- _DOCUMENT EXCERPT_:
________
The opinion of the court was delivered by: John E. Mcdermott United States Magistrate Judge


On February 21, 2013, Yohan Cross ("Plaintiff"), a state prisoner proceeding pro se and in forma pauperis, filed a civil rights complaint pursuant to 28 U.S.C. § 1983 ("Complaint").


In accordance with the provisions governing in forma pauperis proceedings, the Court must screen the complaint before ordering service to determine whether the action:

(1) is frivolous or malicious; (2) fails to state a claim on which relief may be granted; or (3) seeks monetary relief against a defendant who is immune from such relief. See 28 U.S.C. § 1915(e)(2). This screening is governed by the following standards:

A complaint may be dismissed as a matter of law for failure to state a claim for two reasons: (1) the plaintiff fails to state a cognizable legal theory; or (2) the plaintiff has alleged insufficient facts under a cognizable legal theory. Balistreri v. Pacifica Police Dep't, 901 F.2d 696, 699 (9th Cir. 1990). In determining whether a complaint states a claim on which relief may be granted, allegations of material fact are taken as true and construed in the light most favorable to the plaintiff. Love v. United States, 915 F.2d 1242, 1245 (9th Cir. 1988). However, "the liberal pleading standard . . . applies only to a plaintiff's factual allegations." Neitzke v. Williams, 490 U.S. 319, 330 n.9 (1989). "'[A] liberal interpretation of a civil rights complaint may not supply essential elements of the claim that were not initially pled.'" Bruns v. Nat'l Credit Union Admin., 122 F.3d 1251, 1257 (9th Cir. 1997) (quoting Ivey v. Bd. of Regents, 673 F.2d 266, 268 (9th Cir. 1982)).

Although a complaint "does not need detailed factual allegations" to survive dismissal, a plaintiff must provide "more than mere labels and conclusions, and a formulaic recitation of the elements of a cause of action will not do." Bell Atlantic Corp. v. Twombly, 550 U.S. 544, 555 (2007) (rejecting the traditional "no set of facts" standard set forth in Conley v. Gibson, 355 U.S. 41 (1957)). The complaint must contain factual allegations sufficient to rise above the "speculative level," Twombly, 550 U.S. at 555, or the merely possible or conceivable. Id. at 557, 570.

Simply put, the complaint must contain "enough facts to state a claim to relief that is plausible on its face." Id. at 570. A claim has facial plausibility when the complaint presents enough facts "to draw the reasonable inference that the defendant is liable." Ashcroft v. Iqbal, 556 U.S. 662, 678 (2009). This standard is not a probability requirement, but "it asks for more than a sheer possibility that a defendant has acted unlawfully." Id. A complaint that pleads facts that are merely consistent with liability stops short of the line between possibility and plausibility. Id.
________
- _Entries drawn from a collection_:
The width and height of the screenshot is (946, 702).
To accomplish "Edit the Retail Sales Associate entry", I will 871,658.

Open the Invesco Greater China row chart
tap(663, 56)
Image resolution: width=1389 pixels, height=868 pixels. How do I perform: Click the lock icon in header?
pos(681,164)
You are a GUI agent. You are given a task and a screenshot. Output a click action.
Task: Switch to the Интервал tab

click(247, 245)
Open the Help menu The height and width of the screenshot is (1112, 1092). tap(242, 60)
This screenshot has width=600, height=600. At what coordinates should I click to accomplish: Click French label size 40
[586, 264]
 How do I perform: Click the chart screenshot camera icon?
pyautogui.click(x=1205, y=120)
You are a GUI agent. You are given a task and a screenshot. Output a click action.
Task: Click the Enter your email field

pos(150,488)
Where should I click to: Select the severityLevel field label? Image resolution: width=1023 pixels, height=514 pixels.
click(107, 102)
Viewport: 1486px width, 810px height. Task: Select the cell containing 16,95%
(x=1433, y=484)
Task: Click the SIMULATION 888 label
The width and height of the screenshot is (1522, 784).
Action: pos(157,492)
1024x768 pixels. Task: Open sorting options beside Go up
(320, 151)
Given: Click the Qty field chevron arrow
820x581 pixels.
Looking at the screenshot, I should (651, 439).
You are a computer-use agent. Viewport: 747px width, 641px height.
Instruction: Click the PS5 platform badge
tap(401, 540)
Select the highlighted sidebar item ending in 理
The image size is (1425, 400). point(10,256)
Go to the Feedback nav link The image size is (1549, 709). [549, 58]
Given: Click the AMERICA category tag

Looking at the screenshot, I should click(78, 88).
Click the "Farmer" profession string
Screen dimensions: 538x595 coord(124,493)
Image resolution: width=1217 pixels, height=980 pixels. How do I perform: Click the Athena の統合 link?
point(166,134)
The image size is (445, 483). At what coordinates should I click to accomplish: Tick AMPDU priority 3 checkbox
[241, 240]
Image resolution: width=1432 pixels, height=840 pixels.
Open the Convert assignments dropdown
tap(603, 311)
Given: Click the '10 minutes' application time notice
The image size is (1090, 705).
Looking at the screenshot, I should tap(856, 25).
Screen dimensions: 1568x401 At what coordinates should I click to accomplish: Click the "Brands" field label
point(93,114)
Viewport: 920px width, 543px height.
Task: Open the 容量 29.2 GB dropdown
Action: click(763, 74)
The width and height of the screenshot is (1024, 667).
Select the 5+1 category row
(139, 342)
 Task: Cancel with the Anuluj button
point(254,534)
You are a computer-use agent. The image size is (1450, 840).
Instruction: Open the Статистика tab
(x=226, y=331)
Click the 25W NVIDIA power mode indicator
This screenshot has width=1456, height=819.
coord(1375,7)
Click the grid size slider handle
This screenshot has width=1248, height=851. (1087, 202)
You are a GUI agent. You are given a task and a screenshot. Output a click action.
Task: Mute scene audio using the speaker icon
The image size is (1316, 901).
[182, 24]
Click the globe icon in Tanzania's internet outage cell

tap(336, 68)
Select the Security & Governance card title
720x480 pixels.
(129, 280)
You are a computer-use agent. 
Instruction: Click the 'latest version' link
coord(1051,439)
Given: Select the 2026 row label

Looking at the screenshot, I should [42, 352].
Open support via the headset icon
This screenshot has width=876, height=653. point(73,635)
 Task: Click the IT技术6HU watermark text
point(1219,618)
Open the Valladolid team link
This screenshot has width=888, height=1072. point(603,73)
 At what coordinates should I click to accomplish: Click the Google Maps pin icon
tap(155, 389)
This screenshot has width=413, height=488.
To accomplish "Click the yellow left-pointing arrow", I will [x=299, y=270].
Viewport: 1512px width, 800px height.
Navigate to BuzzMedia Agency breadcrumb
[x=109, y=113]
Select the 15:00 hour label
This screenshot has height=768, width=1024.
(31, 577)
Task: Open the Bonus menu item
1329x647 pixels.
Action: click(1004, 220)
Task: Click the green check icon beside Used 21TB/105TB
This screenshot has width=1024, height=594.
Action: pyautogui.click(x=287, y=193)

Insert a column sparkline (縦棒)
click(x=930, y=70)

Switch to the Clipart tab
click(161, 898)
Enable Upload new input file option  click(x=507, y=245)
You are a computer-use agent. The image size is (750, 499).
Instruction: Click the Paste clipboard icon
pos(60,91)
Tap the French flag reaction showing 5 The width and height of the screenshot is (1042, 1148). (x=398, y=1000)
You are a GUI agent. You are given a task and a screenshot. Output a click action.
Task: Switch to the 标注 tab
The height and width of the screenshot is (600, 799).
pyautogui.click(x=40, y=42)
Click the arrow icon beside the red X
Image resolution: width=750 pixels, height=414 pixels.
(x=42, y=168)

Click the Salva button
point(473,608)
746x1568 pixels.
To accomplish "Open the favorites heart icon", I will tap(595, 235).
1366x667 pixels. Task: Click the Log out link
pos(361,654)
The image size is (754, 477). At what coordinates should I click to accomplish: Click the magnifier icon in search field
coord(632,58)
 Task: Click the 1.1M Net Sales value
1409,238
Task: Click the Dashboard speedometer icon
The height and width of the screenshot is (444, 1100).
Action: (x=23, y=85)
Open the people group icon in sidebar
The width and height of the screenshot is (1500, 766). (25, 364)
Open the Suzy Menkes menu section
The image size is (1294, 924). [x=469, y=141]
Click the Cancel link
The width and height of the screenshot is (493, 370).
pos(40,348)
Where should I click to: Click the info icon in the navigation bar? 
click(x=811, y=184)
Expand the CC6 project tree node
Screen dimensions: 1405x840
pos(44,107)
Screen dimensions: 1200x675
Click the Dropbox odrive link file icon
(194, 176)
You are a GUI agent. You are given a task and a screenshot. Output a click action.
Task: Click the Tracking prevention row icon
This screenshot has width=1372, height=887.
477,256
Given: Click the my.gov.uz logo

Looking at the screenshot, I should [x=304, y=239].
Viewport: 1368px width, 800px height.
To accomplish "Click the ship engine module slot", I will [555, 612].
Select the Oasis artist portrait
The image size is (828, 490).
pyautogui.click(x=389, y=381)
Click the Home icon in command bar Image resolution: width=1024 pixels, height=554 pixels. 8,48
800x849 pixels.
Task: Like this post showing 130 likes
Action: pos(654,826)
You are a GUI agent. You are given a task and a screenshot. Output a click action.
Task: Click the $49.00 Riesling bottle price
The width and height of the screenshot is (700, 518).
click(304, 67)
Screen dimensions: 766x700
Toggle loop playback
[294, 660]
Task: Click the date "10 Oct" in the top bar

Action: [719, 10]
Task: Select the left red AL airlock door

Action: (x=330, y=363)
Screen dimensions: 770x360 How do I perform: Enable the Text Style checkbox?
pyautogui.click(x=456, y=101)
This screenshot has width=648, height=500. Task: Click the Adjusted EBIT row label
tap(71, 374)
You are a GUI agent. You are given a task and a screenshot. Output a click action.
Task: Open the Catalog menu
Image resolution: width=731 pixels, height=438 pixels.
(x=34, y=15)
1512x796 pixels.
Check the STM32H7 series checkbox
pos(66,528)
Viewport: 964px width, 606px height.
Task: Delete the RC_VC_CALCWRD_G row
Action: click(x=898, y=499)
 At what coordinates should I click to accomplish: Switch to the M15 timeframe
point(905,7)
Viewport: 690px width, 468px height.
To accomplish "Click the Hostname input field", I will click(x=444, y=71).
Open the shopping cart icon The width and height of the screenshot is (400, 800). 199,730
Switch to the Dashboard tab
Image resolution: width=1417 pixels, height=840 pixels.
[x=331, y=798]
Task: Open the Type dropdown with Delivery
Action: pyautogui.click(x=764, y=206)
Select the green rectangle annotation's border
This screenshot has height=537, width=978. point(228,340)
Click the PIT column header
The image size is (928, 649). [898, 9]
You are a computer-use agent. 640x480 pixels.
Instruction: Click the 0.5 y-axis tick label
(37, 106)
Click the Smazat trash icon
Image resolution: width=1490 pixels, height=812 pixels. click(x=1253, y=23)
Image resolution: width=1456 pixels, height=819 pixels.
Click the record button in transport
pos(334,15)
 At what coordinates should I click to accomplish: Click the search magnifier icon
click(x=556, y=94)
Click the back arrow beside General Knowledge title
________
- _STATED TASK 1_: Write out the passage of the court opinion from "Simply put, the" to "and plausibility. Id.".
- _STATED TASK 2_: In the records, give again the lines from the line with "Given: Click the '10" to the line with "Enable Upload new", both included, and nothing else.
The court opinion and the records have no connection to each other.

- _FINAL RESULT 1_:
Simply put, the complaint must contain "enough facts to state a claim to relief that is plausible on its face." Id. at 570. A claim has facial plausibility when the complaint presents enough facts "to draw the reasonable inference that the defendant is liable." Ashcroft v. Iqbal, 556 U.S. 662, 678 (2009). This standard is not a probability requirement, but "it asks for more than a sheer possibility that a defendant has acted unlawfully." Id. A complaint that pleads facts that are merely consistent with liability stops short of the line between possibility and plausibility. Id.

- _FINAL RESULT 2_:
Given: Click the '10 minutes' application time notice
The image size is (1090, 705).
Looking at the screenshot, I should tap(856, 25).
Screen dimensions: 1568x401 At what coordinates should I click to accomplish: Click the "Brands" field label
point(93,114)
Viewport: 920px width, 543px height.
Task: Open the 容量 29.2 GB dropdown
Action: click(763, 74)
The width and height of the screenshot is (1024, 667).
Select the 5+1 category row
(139, 342)
 Task: Cancel with the Anuluj button
point(254,534)
You are a computer-use agent. The image size is (1450, 840).
Instruction: Open the Статистика tab
(x=226, y=331)
Click the 25W NVIDIA power mode indicator
This screenshot has width=1456, height=819.
coord(1375,7)
Click the grid size slider handle
This screenshot has width=1248, height=851. (1087, 202)
You are a GUI agent. You are given a task and a screenshot. Output a click action.
Task: Mute scene audio using the speaker icon
The image size is (1316, 901).
[182, 24]
Click the globe icon in Tanzania's internet outage cell

tap(336, 68)
Select the Security & Governance card title
720x480 pixels.
(129, 280)
You are a computer-use agent. 
Instruction: Click the 'latest version' link
coord(1051,439)
Given: Select the 2026 row label

Looking at the screenshot, I should [42, 352].
Open support via the headset icon
This screenshot has width=876, height=653. point(73,635)
 Task: Click the IT技术6HU watermark text
point(1219,618)
Open the Valladolid team link
This screenshot has width=888, height=1072. point(603,73)
 At what coordinates should I click to accomplish: Click the Google Maps pin icon
tap(155, 389)
This screenshot has width=413, height=488.
To accomplish "Click the yellow left-pointing arrow", I will [x=299, y=270].
Viewport: 1512px width, 800px height.
Navigate to BuzzMedia Agency breadcrumb
[x=109, y=113]
Select the 15:00 hour label
This screenshot has height=768, width=1024.
(31, 577)
Task: Open the Bonus menu item
1329x647 pixels.
Action: click(1004, 220)
Task: Click the green check icon beside Used 21TB/105TB
This screenshot has width=1024, height=594.
Action: pyautogui.click(x=287, y=193)

Insert a column sparkline (縦棒)
click(x=930, y=70)

Switch to the Clipart tab
click(161, 898)
Enable Upload new input file option  click(x=507, y=245)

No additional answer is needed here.